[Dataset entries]

-*-

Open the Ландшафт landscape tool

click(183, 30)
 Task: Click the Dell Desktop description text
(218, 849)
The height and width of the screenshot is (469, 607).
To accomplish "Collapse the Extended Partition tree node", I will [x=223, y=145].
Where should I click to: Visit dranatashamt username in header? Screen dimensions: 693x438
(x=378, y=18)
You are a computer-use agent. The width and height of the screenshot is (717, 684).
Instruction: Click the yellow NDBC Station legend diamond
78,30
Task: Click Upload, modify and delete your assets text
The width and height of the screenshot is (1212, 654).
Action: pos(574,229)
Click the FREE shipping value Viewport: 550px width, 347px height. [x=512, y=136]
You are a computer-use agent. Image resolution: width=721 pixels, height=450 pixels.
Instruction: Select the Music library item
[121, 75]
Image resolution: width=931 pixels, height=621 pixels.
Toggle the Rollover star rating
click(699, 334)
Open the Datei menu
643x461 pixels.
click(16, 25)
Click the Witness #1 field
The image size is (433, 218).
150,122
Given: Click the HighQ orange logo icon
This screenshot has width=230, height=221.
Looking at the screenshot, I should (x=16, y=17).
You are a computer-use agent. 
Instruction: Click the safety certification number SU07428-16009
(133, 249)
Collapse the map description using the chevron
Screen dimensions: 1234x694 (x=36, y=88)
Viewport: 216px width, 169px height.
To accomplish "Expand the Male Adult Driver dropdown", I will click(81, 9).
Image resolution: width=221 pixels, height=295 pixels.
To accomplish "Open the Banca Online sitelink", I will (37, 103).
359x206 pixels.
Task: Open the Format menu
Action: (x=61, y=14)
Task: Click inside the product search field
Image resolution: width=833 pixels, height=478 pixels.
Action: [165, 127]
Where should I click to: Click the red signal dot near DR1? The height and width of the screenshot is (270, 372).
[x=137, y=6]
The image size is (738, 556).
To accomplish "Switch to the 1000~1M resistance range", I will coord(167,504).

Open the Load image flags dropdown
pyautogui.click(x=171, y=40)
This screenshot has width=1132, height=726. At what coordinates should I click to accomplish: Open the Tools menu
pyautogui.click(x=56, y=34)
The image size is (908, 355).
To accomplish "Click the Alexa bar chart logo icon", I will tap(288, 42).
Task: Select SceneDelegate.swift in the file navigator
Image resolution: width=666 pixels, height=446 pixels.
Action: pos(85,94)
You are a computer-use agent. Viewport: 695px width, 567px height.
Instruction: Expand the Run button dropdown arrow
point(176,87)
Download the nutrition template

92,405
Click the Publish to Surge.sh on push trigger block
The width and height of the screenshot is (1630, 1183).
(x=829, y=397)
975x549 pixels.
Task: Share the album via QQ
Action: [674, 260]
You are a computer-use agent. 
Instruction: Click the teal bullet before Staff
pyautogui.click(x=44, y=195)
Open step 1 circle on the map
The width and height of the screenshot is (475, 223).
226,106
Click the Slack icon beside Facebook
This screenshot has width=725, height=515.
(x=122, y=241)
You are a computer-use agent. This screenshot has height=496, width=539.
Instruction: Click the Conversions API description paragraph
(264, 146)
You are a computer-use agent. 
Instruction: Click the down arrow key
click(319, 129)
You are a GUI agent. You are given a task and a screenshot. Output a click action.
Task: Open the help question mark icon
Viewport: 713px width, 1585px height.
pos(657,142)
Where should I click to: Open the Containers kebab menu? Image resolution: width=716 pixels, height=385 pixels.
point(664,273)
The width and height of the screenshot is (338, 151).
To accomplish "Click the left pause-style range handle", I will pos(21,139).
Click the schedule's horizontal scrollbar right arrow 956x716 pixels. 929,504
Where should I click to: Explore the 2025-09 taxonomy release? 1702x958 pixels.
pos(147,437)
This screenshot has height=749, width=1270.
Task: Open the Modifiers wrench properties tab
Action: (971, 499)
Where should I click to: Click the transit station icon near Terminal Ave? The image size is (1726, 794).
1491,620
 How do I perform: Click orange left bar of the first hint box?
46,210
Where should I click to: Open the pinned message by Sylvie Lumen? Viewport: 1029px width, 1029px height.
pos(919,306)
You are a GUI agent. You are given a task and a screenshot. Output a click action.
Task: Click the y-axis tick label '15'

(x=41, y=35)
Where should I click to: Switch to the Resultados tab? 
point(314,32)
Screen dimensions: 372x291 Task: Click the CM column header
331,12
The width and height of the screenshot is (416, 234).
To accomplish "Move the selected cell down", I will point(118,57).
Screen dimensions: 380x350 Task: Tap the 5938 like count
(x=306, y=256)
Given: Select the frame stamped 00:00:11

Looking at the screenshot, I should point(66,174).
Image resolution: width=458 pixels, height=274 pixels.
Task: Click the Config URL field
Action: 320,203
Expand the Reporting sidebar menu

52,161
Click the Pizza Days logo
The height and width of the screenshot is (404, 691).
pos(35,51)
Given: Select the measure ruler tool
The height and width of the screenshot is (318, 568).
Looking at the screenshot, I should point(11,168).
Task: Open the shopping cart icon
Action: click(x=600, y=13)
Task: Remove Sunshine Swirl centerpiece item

-*-

On how many lines of the data does the word "logo" appear? Reply with the number alone.

3